### Problem description
Copy every line of the following material word for word, without changing anything.

### Task input
****

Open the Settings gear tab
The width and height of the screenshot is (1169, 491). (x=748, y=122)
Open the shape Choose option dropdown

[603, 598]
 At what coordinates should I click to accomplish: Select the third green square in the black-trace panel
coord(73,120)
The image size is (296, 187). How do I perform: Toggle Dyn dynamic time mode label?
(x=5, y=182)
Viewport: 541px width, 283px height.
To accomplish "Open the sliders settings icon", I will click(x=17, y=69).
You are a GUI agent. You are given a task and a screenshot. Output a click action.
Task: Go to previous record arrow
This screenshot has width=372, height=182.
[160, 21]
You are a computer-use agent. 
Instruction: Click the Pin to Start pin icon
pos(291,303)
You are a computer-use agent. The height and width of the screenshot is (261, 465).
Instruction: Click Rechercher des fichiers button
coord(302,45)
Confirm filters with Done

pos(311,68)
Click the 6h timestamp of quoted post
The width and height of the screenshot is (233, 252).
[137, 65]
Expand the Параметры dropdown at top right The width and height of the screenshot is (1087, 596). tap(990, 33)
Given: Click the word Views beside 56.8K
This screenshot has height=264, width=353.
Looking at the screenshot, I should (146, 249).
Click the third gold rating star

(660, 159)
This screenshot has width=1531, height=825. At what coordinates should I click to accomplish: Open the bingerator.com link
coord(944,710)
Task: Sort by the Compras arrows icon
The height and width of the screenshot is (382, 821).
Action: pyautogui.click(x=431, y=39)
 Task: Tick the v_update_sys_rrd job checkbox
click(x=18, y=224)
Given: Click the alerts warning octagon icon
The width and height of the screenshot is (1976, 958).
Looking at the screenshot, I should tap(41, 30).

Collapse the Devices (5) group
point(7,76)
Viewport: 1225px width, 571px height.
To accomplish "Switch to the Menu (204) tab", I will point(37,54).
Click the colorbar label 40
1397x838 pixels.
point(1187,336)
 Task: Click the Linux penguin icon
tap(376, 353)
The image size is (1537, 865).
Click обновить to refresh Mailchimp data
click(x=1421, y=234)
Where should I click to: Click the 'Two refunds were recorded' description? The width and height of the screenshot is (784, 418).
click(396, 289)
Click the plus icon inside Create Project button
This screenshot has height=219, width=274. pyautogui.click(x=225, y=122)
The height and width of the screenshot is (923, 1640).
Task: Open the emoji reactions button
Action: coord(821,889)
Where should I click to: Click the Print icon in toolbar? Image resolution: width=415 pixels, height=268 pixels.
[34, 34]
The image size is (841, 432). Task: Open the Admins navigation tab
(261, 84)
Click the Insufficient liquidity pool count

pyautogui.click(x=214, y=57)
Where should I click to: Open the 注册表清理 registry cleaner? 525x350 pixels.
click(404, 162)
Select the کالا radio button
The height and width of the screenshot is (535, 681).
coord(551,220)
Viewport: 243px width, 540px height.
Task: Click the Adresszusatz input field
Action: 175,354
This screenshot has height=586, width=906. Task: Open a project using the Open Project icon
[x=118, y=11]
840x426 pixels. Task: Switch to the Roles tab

****

### Exercise result
Open the Settings gear tab
The width and height of the screenshot is (1169, 491). (x=748, y=122)
Open the shape Choose option dropdown

[603, 598]
 At what coordinates should I click to accomplish: Select the third green square in the black-trace panel
coord(73,120)
The image size is (296, 187). How do I perform: Toggle Dyn dynamic time mode label?
(x=5, y=182)
Viewport: 541px width, 283px height.
To accomplish "Open the sliders settings icon", I will click(x=17, y=69).
You are a GUI agent. You are given a task and a screenshot. Output a click action.
Task: Go to previous record arrow
This screenshot has width=372, height=182.
[160, 21]
You are a computer-use agent. 
Instruction: Click the Pin to Start pin icon
pos(291,303)
You are a computer-use agent. The height and width of the screenshot is (261, 465).
Instruction: Click Rechercher des fichiers button
coord(302,45)
Confirm filters with Done

pos(311,68)
Click the 6h timestamp of quoted post
The width and height of the screenshot is (233, 252).
[137, 65]
Expand the Параметры dropdown at top right The width and height of the screenshot is (1087, 596). tap(990, 33)
Given: Click the word Views beside 56.8K
This screenshot has height=264, width=353.
Looking at the screenshot, I should (146, 249).
Click the third gold rating star

(660, 159)
This screenshot has width=1531, height=825. At what coordinates should I click to accomplish: Open the bingerator.com link
coord(944,710)
Task: Sort by the Compras arrows icon
The height and width of the screenshot is (382, 821).
Action: pyautogui.click(x=431, y=39)
 Task: Tick the v_update_sys_rrd job checkbox
click(x=18, y=224)
Given: Click the alerts warning octagon icon
The width and height of the screenshot is (1976, 958).
Looking at the screenshot, I should tap(41, 30).

Collapse the Devices (5) group
point(7,76)
Viewport: 1225px width, 571px height.
To accomplish "Switch to the Menu (204) tab", I will point(37,54).
Click the colorbar label 40
1397x838 pixels.
point(1187,336)
 Task: Click the Linux penguin icon
tap(376, 353)
The image size is (1537, 865).
Click обновить to refresh Mailchimp data
click(x=1421, y=234)
Where should I click to: Click the 'Two refunds were recorded' description? The width and height of the screenshot is (784, 418).
click(396, 289)
Click the plus icon inside Create Project button
This screenshot has height=219, width=274. pyautogui.click(x=225, y=122)
The height and width of the screenshot is (923, 1640).
Task: Open the emoji reactions button
Action: coord(821,889)
Where should I click to: Click the Print icon in toolbar? Image resolution: width=415 pixels, height=268 pixels.
[34, 34]
The image size is (841, 432). Task: Open the Admins navigation tab
(261, 84)
Click the Insufficient liquidity pool count

pyautogui.click(x=214, y=57)
Where should I click to: Open the 注册表清理 registry cleaner? 525x350 pixels.
click(404, 162)
Select the کالا radio button
The height and width of the screenshot is (535, 681).
coord(551,220)
Viewport: 243px width, 540px height.
Task: Click the Adresszusatz input field
Action: 175,354
This screenshot has height=586, width=906. Task: Open a project using the Open Project icon
[x=118, y=11]
840x426 pixels. Task: Switch to the Roles tab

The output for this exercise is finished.